(TASK TO COMPLETE)
Please set down only the lines below starting with the line with "Return to All Results" and going on through the line with "Screen dimensions: 1499x469", verbatim and without pictures.

-------- PROVIDED RECORDS --------

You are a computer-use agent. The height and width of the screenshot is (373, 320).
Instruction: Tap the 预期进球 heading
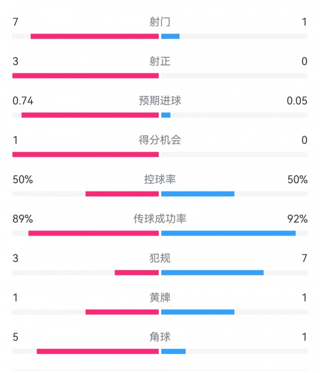click(x=160, y=101)
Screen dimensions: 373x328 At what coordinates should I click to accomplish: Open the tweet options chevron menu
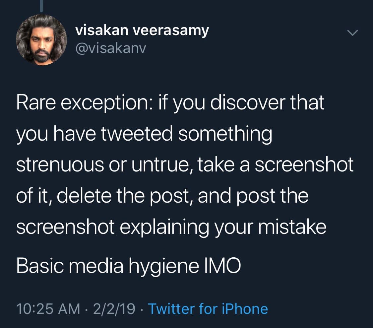352,33
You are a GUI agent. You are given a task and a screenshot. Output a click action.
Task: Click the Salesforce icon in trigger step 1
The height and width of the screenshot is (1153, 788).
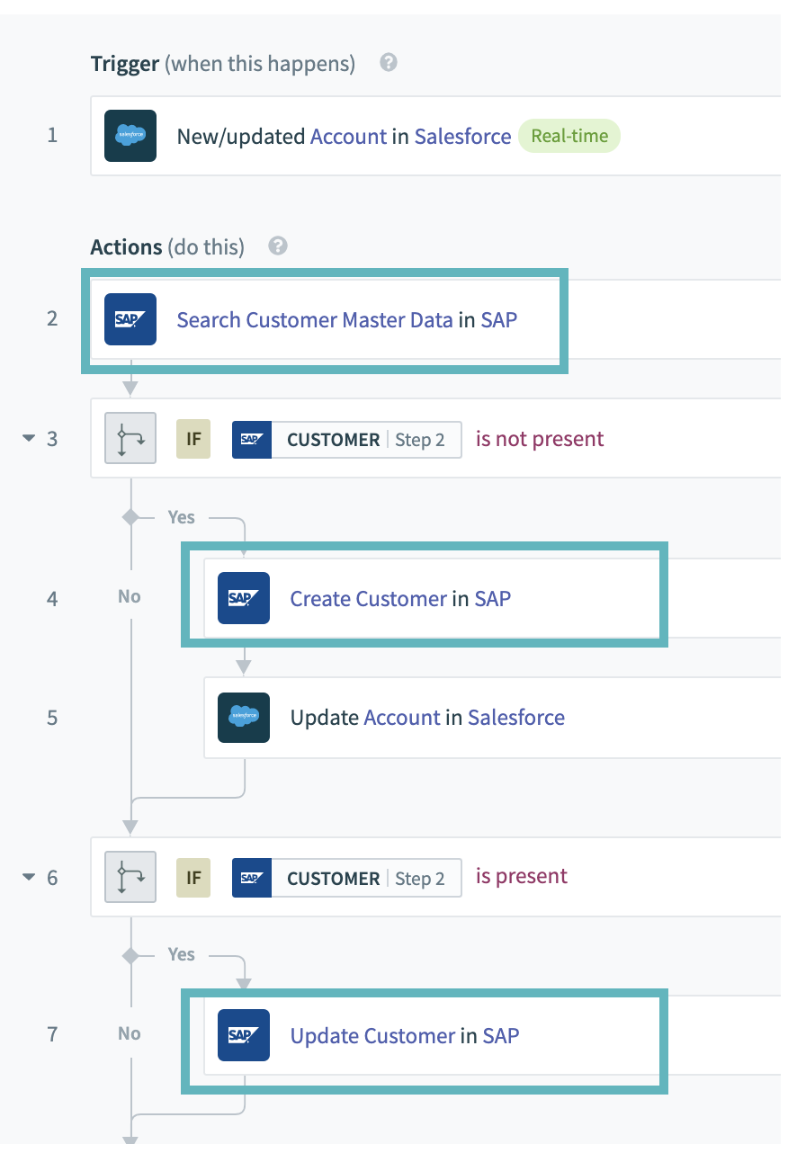click(130, 136)
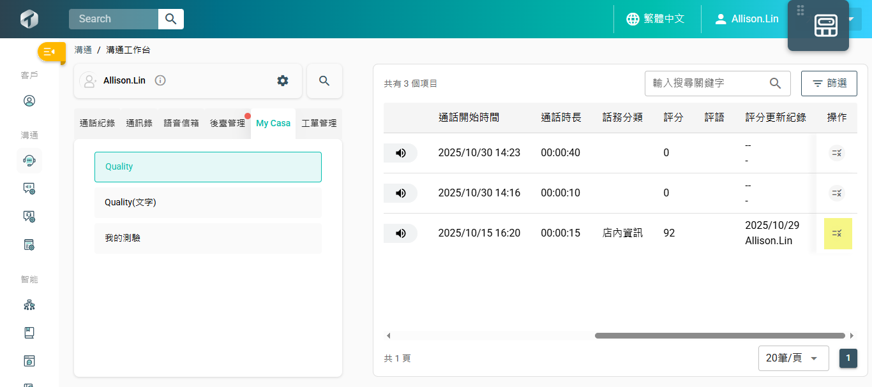
Task: Click the magnifier button in left panel
Action: (324, 81)
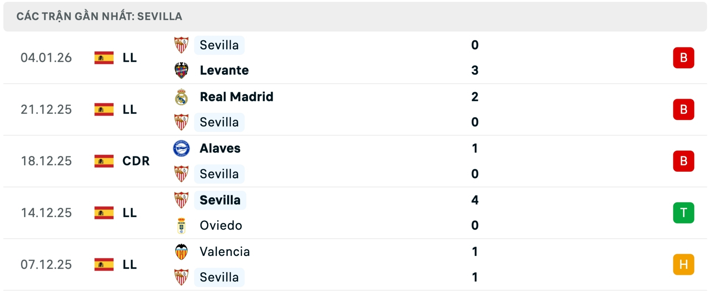Screen dimensions: 710x293
Task: Click the LL label on the 21.12.25 match
Action: coord(129,109)
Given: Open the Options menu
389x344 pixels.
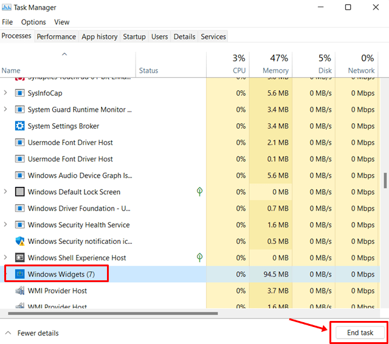Looking at the screenshot, I should pyautogui.click(x=33, y=22).
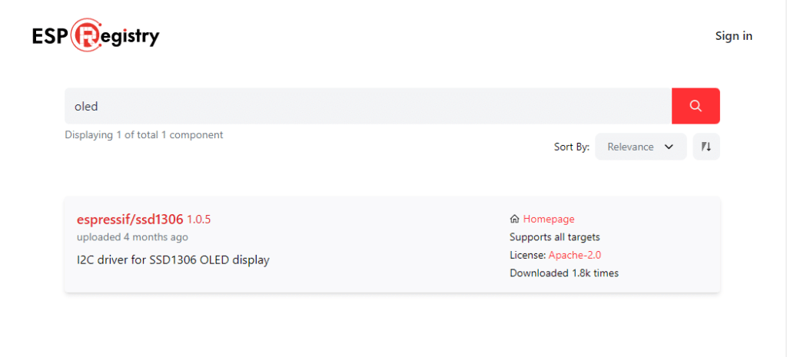Open the espressif/ssd1306 component page
Viewport: 787px width, 357px height.
[130, 219]
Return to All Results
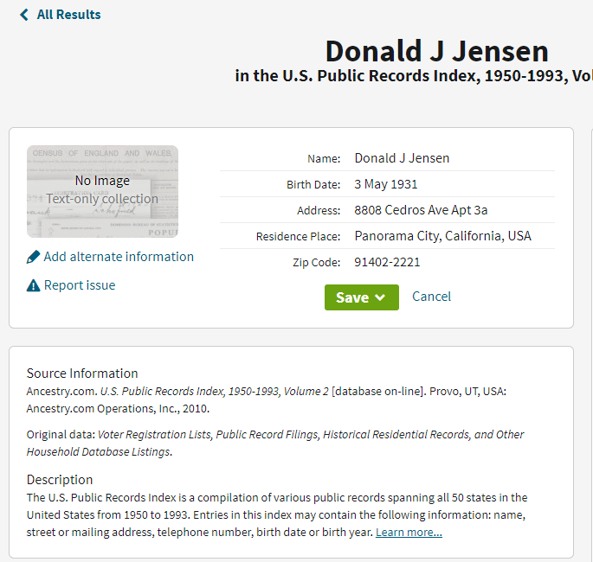 68,15
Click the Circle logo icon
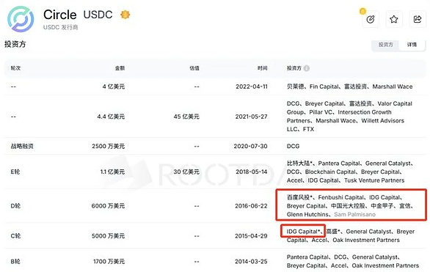The width and height of the screenshot is (430, 272). [x=21, y=19]
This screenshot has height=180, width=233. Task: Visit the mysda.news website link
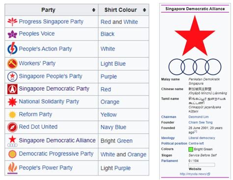(195, 174)
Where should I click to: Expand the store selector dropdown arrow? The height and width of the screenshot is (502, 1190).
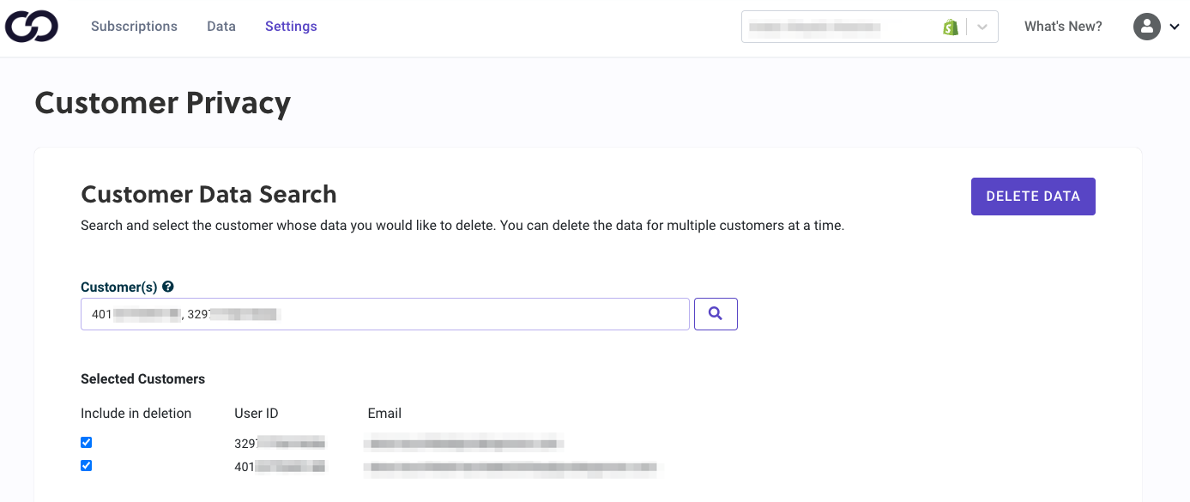pyautogui.click(x=982, y=27)
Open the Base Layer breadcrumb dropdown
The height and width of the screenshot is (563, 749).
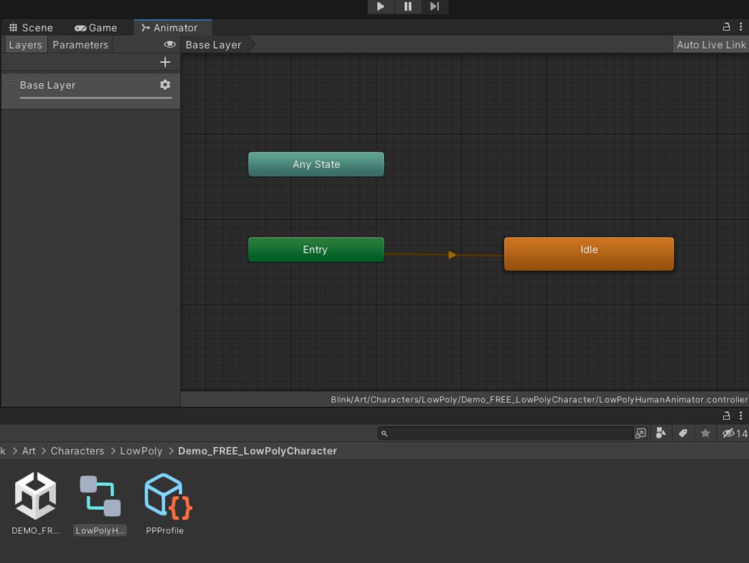[x=213, y=44]
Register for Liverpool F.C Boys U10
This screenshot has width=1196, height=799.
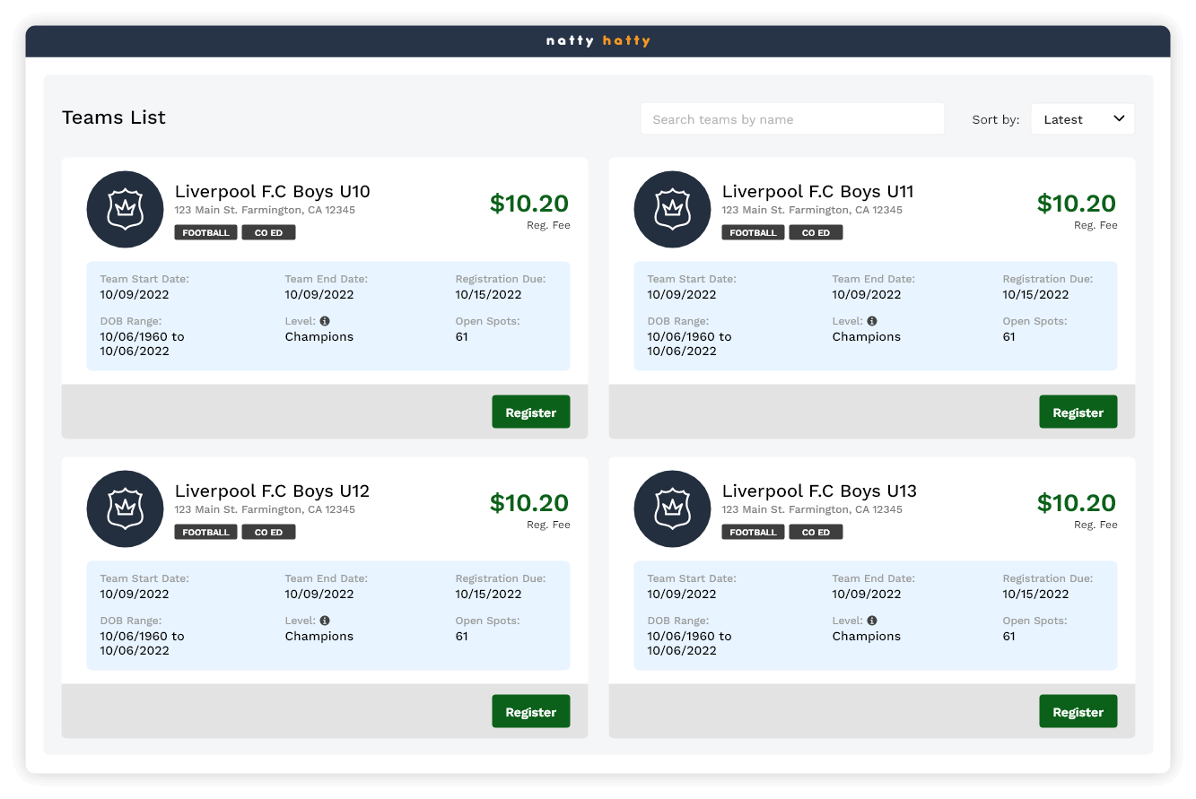(530, 412)
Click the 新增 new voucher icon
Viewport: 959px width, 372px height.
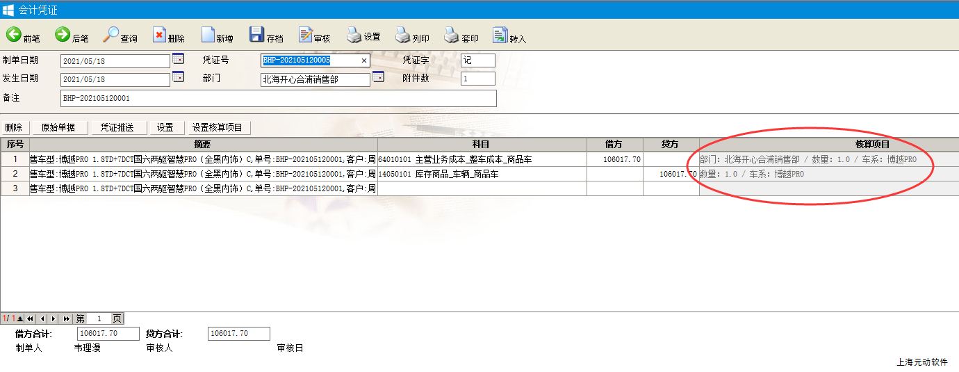pyautogui.click(x=217, y=36)
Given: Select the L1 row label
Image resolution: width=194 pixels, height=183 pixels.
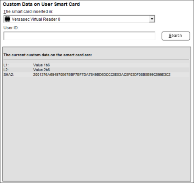Looking at the screenshot, I should coord(6,65).
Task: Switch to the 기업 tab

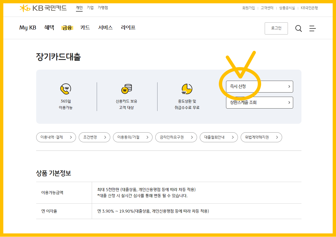Action: pyautogui.click(x=90, y=8)
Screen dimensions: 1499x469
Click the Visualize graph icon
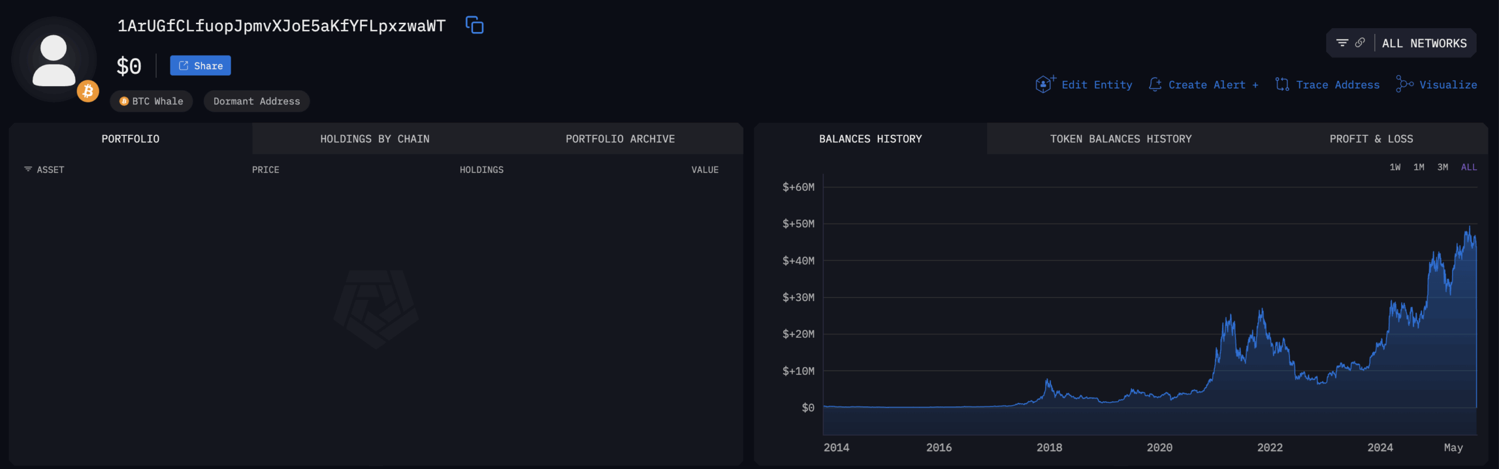pyautogui.click(x=1404, y=84)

--------

(ANSWER FOR THIS EXERCISE)
Return to All Results
 68,15
Click the Circle logo icon
The width and height of the screenshot is (430, 272). [x=21, y=19]
This screenshot has height=180, width=233. Task: Visit the mysda.news website link
(195, 174)
Where should I click to: Expand the store selector dropdown arrow? The height and width of the screenshot is (502, 1190).
pyautogui.click(x=982, y=27)
Open the Base Layer breadcrumb dropdown
The height and width of the screenshot is (563, 749).
[x=213, y=44]
Register for Liverpool F.C Boys U10
This screenshot has width=1196, height=799.
(530, 412)
Click the 新增 new voucher icon
Viewport: 959px width, 372px height.
pyautogui.click(x=217, y=36)
Given: Select the L1 row label
Image resolution: width=194 pixels, height=183 pixels.
Looking at the screenshot, I should coord(6,65).
Task: Switch to the 기업 tab

Action: pyautogui.click(x=90, y=8)
Screen dimensions: 1499x469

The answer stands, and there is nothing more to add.